# YOUR TASK
Write the records out again, exactly as they stand below.

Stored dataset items
━━━━━━━━━━━━━━━━━━━━━━━━━━━━━━

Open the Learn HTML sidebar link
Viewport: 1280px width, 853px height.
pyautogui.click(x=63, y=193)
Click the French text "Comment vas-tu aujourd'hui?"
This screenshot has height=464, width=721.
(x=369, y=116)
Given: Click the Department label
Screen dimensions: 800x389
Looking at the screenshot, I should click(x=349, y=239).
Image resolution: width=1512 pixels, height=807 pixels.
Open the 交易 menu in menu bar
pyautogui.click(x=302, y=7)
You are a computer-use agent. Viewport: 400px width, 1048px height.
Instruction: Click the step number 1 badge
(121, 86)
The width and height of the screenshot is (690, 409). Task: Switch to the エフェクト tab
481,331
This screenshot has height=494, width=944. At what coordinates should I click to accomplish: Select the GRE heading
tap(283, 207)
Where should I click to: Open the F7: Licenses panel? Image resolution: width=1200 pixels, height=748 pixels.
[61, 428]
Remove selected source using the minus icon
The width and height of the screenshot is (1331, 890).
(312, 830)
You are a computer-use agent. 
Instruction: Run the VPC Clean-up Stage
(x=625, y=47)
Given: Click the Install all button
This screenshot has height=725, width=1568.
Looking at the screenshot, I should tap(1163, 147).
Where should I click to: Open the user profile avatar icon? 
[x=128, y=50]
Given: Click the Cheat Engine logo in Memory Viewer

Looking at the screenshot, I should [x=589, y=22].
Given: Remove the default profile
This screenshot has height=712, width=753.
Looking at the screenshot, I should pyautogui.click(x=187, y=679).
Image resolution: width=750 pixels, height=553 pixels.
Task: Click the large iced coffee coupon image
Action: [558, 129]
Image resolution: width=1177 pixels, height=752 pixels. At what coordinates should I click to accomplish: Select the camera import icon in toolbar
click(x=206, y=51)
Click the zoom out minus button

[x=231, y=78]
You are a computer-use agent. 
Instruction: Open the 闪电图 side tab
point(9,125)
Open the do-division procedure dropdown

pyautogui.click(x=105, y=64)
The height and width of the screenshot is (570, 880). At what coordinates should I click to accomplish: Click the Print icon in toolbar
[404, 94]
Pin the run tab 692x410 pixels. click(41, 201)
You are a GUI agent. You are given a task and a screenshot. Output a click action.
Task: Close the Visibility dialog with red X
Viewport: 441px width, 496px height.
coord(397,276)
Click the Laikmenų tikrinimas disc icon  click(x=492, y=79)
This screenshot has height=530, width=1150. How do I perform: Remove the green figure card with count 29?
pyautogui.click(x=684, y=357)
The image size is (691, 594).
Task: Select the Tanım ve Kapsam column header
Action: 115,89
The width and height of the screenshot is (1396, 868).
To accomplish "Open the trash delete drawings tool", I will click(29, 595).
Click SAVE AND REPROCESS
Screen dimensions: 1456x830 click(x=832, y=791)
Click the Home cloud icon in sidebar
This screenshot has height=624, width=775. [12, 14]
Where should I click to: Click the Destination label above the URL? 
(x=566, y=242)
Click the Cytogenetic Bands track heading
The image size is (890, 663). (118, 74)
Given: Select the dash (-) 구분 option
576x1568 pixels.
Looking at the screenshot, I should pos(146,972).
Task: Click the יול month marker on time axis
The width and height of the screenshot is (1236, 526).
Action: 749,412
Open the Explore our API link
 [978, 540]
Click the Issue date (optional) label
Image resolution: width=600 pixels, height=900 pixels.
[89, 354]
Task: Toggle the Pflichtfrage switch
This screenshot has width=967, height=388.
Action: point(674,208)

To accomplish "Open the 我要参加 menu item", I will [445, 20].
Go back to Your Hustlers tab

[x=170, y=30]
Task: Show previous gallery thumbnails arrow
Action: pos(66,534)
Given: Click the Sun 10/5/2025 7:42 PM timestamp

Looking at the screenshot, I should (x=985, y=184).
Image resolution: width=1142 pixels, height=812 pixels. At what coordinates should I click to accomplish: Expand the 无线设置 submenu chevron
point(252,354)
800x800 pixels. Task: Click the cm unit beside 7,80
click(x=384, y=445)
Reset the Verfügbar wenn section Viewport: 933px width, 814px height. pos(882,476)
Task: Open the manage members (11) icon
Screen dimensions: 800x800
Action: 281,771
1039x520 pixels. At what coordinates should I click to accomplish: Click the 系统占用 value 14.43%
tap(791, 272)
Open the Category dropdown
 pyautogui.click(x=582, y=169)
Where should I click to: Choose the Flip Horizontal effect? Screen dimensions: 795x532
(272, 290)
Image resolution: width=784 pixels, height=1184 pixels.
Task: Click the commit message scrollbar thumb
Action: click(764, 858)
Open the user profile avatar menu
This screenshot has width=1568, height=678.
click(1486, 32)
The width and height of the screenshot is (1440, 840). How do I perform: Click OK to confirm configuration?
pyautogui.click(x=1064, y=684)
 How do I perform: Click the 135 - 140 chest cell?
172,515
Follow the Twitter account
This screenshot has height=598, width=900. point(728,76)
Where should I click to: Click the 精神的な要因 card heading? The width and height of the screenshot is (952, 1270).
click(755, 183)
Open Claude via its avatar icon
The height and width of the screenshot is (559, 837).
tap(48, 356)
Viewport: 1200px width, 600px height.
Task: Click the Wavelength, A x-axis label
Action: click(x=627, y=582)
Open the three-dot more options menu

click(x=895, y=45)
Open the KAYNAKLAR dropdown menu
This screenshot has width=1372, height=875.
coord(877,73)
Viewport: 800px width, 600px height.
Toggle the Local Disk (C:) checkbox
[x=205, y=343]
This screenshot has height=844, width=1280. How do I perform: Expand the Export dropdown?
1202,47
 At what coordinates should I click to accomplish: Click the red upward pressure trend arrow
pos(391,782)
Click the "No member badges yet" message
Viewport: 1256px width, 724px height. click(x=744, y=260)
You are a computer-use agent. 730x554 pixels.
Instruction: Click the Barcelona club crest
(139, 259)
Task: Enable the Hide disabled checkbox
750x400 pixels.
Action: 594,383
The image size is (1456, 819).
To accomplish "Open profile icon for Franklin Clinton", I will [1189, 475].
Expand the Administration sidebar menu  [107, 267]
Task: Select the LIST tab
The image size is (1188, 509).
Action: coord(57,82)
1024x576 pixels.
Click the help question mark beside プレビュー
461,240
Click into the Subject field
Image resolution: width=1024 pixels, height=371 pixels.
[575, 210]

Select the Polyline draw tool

━━━━━━━━━━━━━━━━━━━━━━━━━━━━━━

# FINAL ANSWER
Open the Learn HTML sidebar link
Viewport: 1280px width, 853px height.
pyautogui.click(x=63, y=193)
Click the French text "Comment vas-tu aujourd'hui?"
This screenshot has height=464, width=721.
(x=369, y=116)
Given: Click the Department label
Screen dimensions: 800x389
Looking at the screenshot, I should click(x=349, y=239).
Image resolution: width=1512 pixels, height=807 pixels.
Open the 交易 menu in menu bar
pyautogui.click(x=302, y=7)
You are a computer-use agent. Viewport: 400px width, 1048px height.
Instruction: Click the step number 1 badge
(121, 86)
The width and height of the screenshot is (690, 409). Task: Switch to the エフェクト tab
481,331
This screenshot has height=494, width=944. At what coordinates should I click to accomplish: Select the GRE heading
tap(283, 207)
Where should I click to: Open the F7: Licenses panel? Image resolution: width=1200 pixels, height=748 pixels.
[61, 428]
Remove selected source using the minus icon
The width and height of the screenshot is (1331, 890).
(312, 830)
You are a computer-use agent. 
Instruction: Run the VPC Clean-up Stage
(x=625, y=47)
Given: Click the Install all button
This screenshot has height=725, width=1568.
Looking at the screenshot, I should tap(1163, 147).
Where should I click to: Open the user profile avatar icon? 
[x=128, y=50]
Given: Click the Cheat Engine logo in Memory Viewer

Looking at the screenshot, I should [x=589, y=22].
Given: Remove the default profile
This screenshot has height=712, width=753.
Looking at the screenshot, I should pyautogui.click(x=187, y=679).
Image resolution: width=750 pixels, height=553 pixels.
Task: Click the large iced coffee coupon image
Action: [558, 129]
Image resolution: width=1177 pixels, height=752 pixels. At what coordinates should I click to accomplish: Select the camera import icon in toolbar
click(x=206, y=51)
Click the zoom out minus button

[x=231, y=78]
You are a computer-use agent. 
Instruction: Open the 闪电图 side tab
point(9,125)
Open the do-division procedure dropdown

pyautogui.click(x=105, y=64)
The height and width of the screenshot is (570, 880). At what coordinates should I click to accomplish: Click the Print icon in toolbar
[404, 94]
Pin the run tab 692x410 pixels. click(41, 201)
You are a GUI agent. You are given a task and a screenshot. Output a click action.
Task: Close the Visibility dialog with red X
Viewport: 441px width, 496px height.
coord(397,276)
Click the Laikmenų tikrinimas disc icon  click(x=492, y=79)
This screenshot has height=530, width=1150. How do I perform: Remove the green figure card with count 29?
pyautogui.click(x=684, y=357)
The image size is (691, 594).
Task: Select the Tanım ve Kapsam column header
Action: 115,89
The width and height of the screenshot is (1396, 868).
To accomplish "Open the trash delete drawings tool", I will click(29, 595).
Click SAVE AND REPROCESS
Screen dimensions: 1456x830 click(x=832, y=791)
Click the Home cloud icon in sidebar
This screenshot has height=624, width=775. [12, 14]
Where should I click to: Click the Destination label above the URL? 
(x=566, y=242)
Click the Cytogenetic Bands track heading
The image size is (890, 663). (118, 74)
Given: Select the dash (-) 구분 option
576x1568 pixels.
Looking at the screenshot, I should pos(146,972).
Task: Click the יול month marker on time axis
The width and height of the screenshot is (1236, 526).
Action: 749,412
Open the Explore our API link
 [978, 540]
Click the Issue date (optional) label
Image resolution: width=600 pixels, height=900 pixels.
[89, 354]
Task: Toggle the Pflichtfrage switch
This screenshot has width=967, height=388.
Action: point(674,208)

To accomplish "Open the 我要参加 menu item", I will [445, 20].
Go back to Your Hustlers tab

[x=170, y=30]
Task: Show previous gallery thumbnails arrow
Action: pos(66,534)
Given: Click the Sun 10/5/2025 7:42 PM timestamp

Looking at the screenshot, I should (x=985, y=184).
Image resolution: width=1142 pixels, height=812 pixels. At what coordinates should I click to accomplish: Expand the 无线设置 submenu chevron
point(252,354)
800x800 pixels. Task: Click the cm unit beside 7,80
click(x=384, y=445)
Reset the Verfügbar wenn section Viewport: 933px width, 814px height. pos(882,476)
Task: Open the manage members (11) icon
Screen dimensions: 800x800
Action: 281,771
1039x520 pixels. At what coordinates should I click to accomplish: Click the 系统占用 value 14.43%
tap(791, 272)
Open the Category dropdown
 pyautogui.click(x=582, y=169)
Where should I click to: Choose the Flip Horizontal effect? Screen dimensions: 795x532
(272, 290)
Image resolution: width=784 pixels, height=1184 pixels.
Task: Click the commit message scrollbar thumb
Action: click(764, 858)
Open the user profile avatar menu
This screenshot has width=1568, height=678.
click(1486, 32)
The width and height of the screenshot is (1440, 840). How do I perform: Click OK to confirm configuration?
pyautogui.click(x=1064, y=684)
 How do I perform: Click the 135 - 140 chest cell?
172,515
Follow the Twitter account
This screenshot has height=598, width=900. point(728,76)
Where should I click to: Click the 精神的な要因 card heading? The width and height of the screenshot is (952, 1270).
click(755, 183)
Open Claude via its avatar icon
The height and width of the screenshot is (559, 837).
tap(48, 356)
Viewport: 1200px width, 600px height.
Task: Click the Wavelength, A x-axis label
Action: click(x=627, y=582)
Open the three-dot more options menu

click(x=895, y=45)
Open the KAYNAKLAR dropdown menu
This screenshot has width=1372, height=875.
coord(877,73)
Viewport: 800px width, 600px height.
Toggle the Local Disk (C:) checkbox
[x=205, y=343]
This screenshot has height=844, width=1280. How do I perform: Expand the Export dropdown?
1202,47
 At what coordinates should I click to accomplish: Click the red upward pressure trend arrow
pos(391,782)
Click the "No member badges yet" message
Viewport: 1256px width, 724px height. click(x=744, y=260)
You are a computer-use agent. 730x554 pixels.
Instruction: Click the Barcelona club crest
(139, 259)
Task: Enable the Hide disabled checkbox
750x400 pixels.
Action: 594,383
The image size is (1456, 819).
To accomplish "Open profile icon for Franklin Clinton", I will [1189, 475].
Expand the Administration sidebar menu  [107, 267]
Task: Select the LIST tab
The image size is (1188, 509).
Action: coord(57,82)
1024x576 pixels.
Click the help question mark beside プレビュー
461,240
Click into the Subject field
Image resolution: width=1024 pixels, height=371 pixels.
[575, 210]

Select the Polyline draw tool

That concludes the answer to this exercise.